New voter identification requirements are sowing legal challenges not just in North Carolina, but beyond its borders — with Texas bracing to become a fresh legal battleground.
As early voting launched last week, the state is becoming a testing ground for voter ID laws, which have cropped up nationwide after the U.S. Supreme Court’s invalidation in June of a key provision of the Voting Rights Act.
Thirty-four states have enacted voter ID laws, though the legislation has yet to take effect in many of them. Critics have said the laws curb access to the polls for young, elderly, women and minority voters, while supporters cite the need to address voter fraud.
In the last two months, the U.S. Department of Justice has announced it will sue both North Carolina and Texas, asserting the states’ voting laws violate the Voting Rights Act — and other groups are rallying to follow with legal action.
The Texas law lists seven acceptable forms of photo ID, including Texas driver’s licenses, U.S. passports and concealed handgun licenses. Neither Texas nor North Carolina, whose ID requirement goes into effect in 2016, allows college IDs.

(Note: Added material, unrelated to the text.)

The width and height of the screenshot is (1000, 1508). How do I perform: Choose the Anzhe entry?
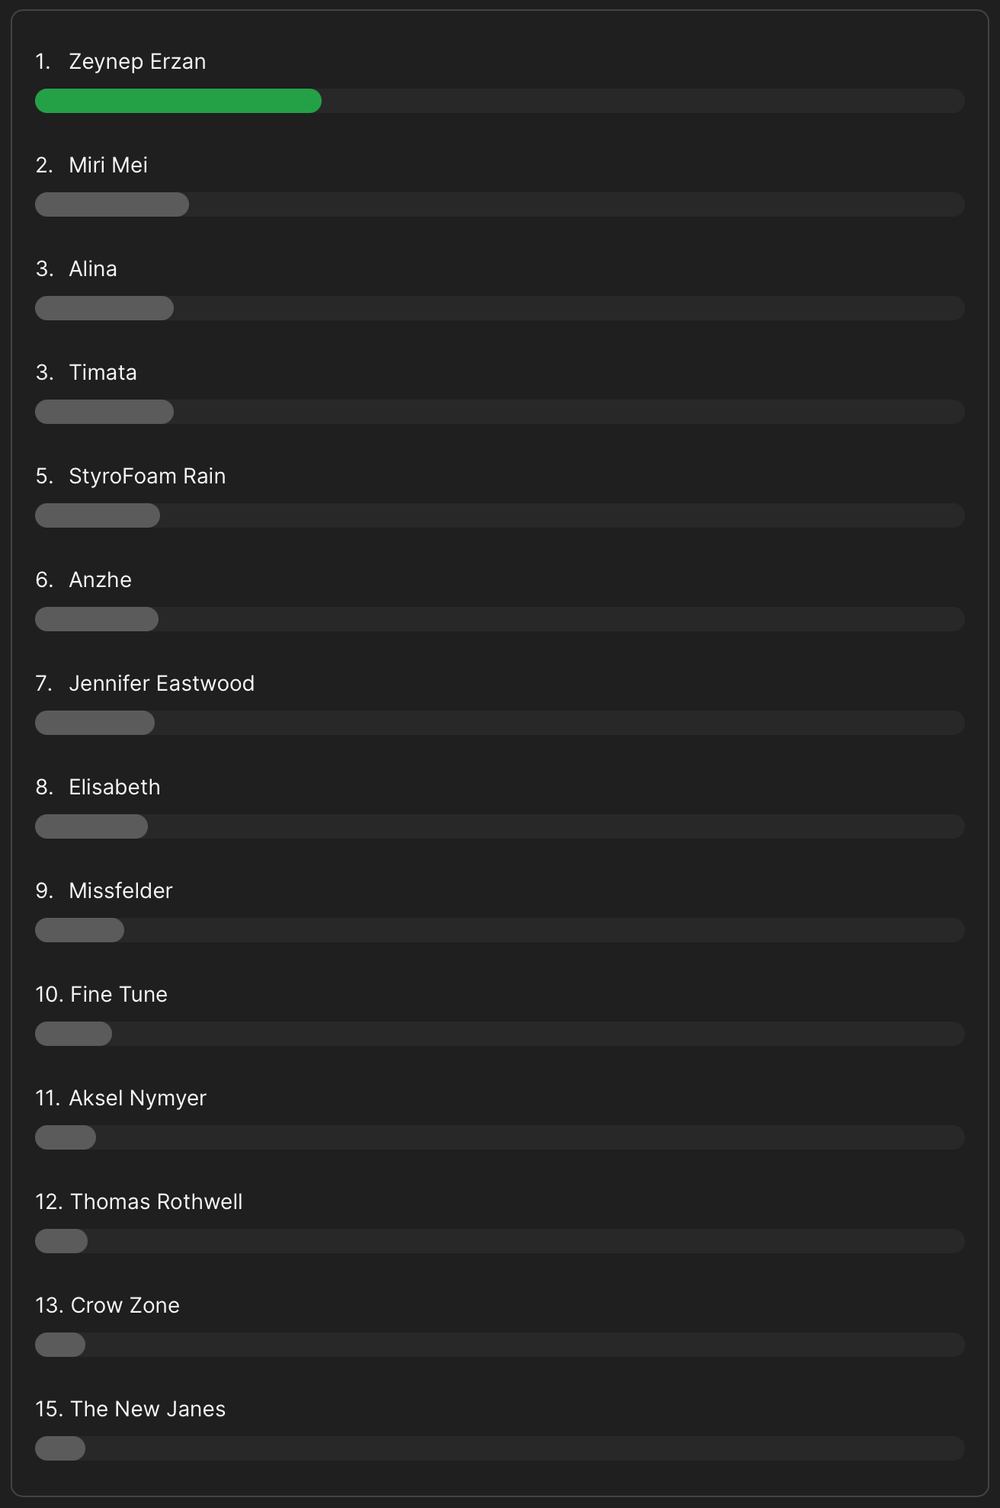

A new ID is hard to get in Texas, said Linda Krefting, president of the nonpartisan Texas League of Women Voters, though the state is working to boost voting access. One-fifth of Texas counties lack a Department of Public Safety, which issues driver’s licenses and free voting cards accepted at the polls, though the department’s mobile unit travels to rural locations.
Still, some out-of-state college students will need to take extra steps to vote in Texas, Krefting said.
“For students in Texas who don’t have a Texas driver’s license and don’t have a passport, they’re going to have to get a Texas ID,” she said.
This type of voter ID law strikes a harsh blow to women voters, said Allison Riggs, an attorney for the Durham-based Southern Coalition for Social Justice — one of the civil rights groups involved in Texas voting litigation.